CONTROL_SHARED_SECRET	secret	The x-mini-sites-secret the Forge resolver must present to authorize /serve-url and /publish. Unset ⇒ provisioning fails closed (401).
ALLOWED_FORGE_APP_IDS	[vars]	Comma-separated Forge app ids permitted to provision (last ARI segment).
WFP_ACCOUNT_ID	[vars]	Cloudflare account id the per-instance Workers are uploaded into.
WFP_NAMESPACE	[vars]	The dispatch namespace name (e.g. mini-sites-dev).
DISPATCH_BASE_URL	[vars]	Origin of the grant-signed serve URLs returned by /serve-url (the dispatch Worker).
FORGE_JWKS_URL	[vars] (optional)	Override for the Forge invocation-token JWKS endpoint. Documented nowhere else. Default hardcoded in src/gateway/forgeToken.ts (https://forge.cdn.prod.atlassian-dev.net/.well-known/jwks.json); set only to point the verifier at a non-prod JWKS.

dispatch Worker — wrangler-dispatch.toml (src/dispatch/index.ts)

The serve gateway: the single network entry to the non-routable per-instance Workers. Verifies the grant, then routes via the dispatch-namespace binding. Set secrets with npx wrangler secret put <NAME> --config wrangler-dispatch.toml [--env staging|production].

Variable	Kind	Purpose
K_GRANT	secret	HMAC key used to verify the serve grant. Byte-identical to the remote Worker's K_GRANT (see callout).
EMBED_ANCESTORS	[vars]	CSP frame-ancestors allow-list for the nested mini-site iframe.

Forge resolver — forge-app/ (src/index.js)

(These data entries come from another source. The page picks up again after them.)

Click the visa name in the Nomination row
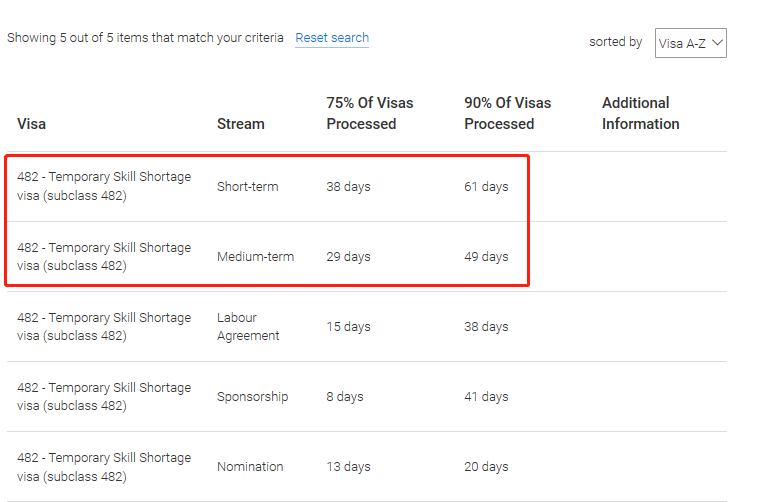Screen dimensions: 760x502 pos(104,467)
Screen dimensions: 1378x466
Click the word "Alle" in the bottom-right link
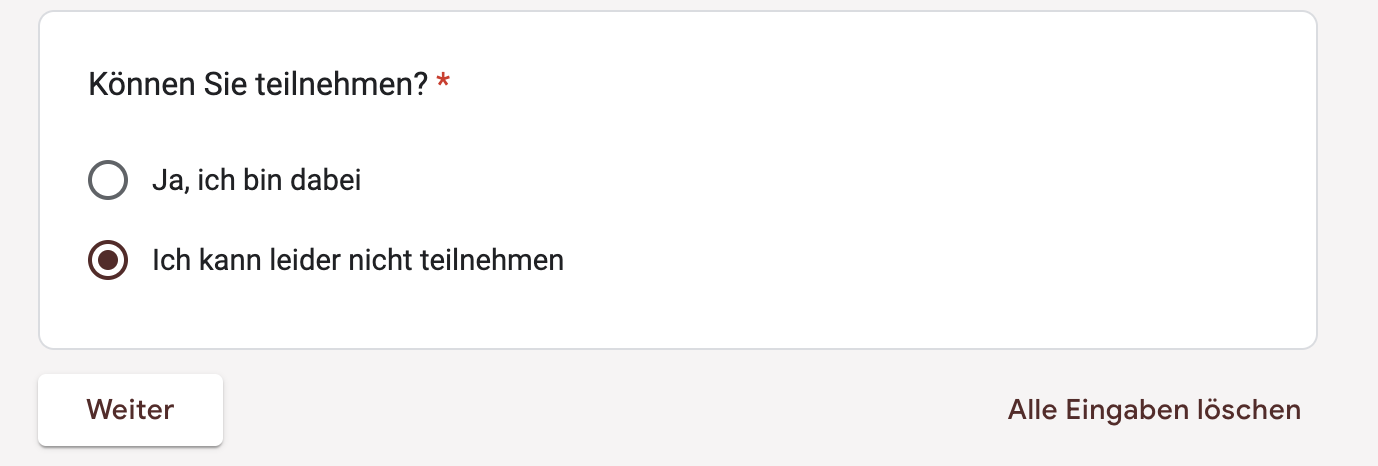1031,409
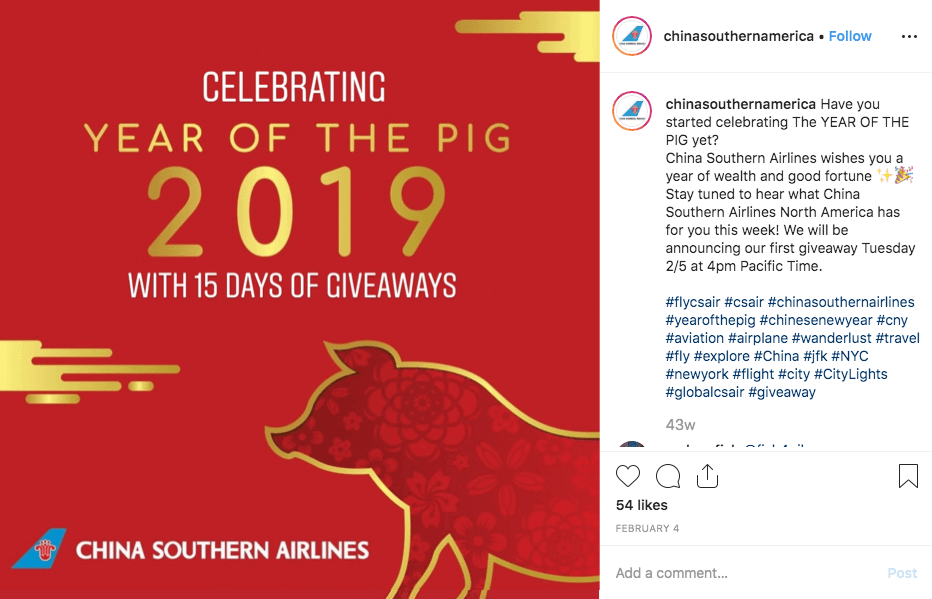The image size is (932, 599).
Task: Click the header profile avatar
Action: click(633, 37)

Set with forge variables set <NAME> [VALUE] [--encrypt] (the secret with --encrypt).

Variable	Kind	Purpose
CONTROL_BASE_URL	forge variable	Origin of the control Worker (the control remote). Read as process.env.CONTROL_BASE_URL.
CONTROL_SHARED_SECRET	forge variable (--encrypt)	Sent to the control Worker as x-mini-sites-secret. Must equal the control Worker's CONTROL_SHARED_SECRET.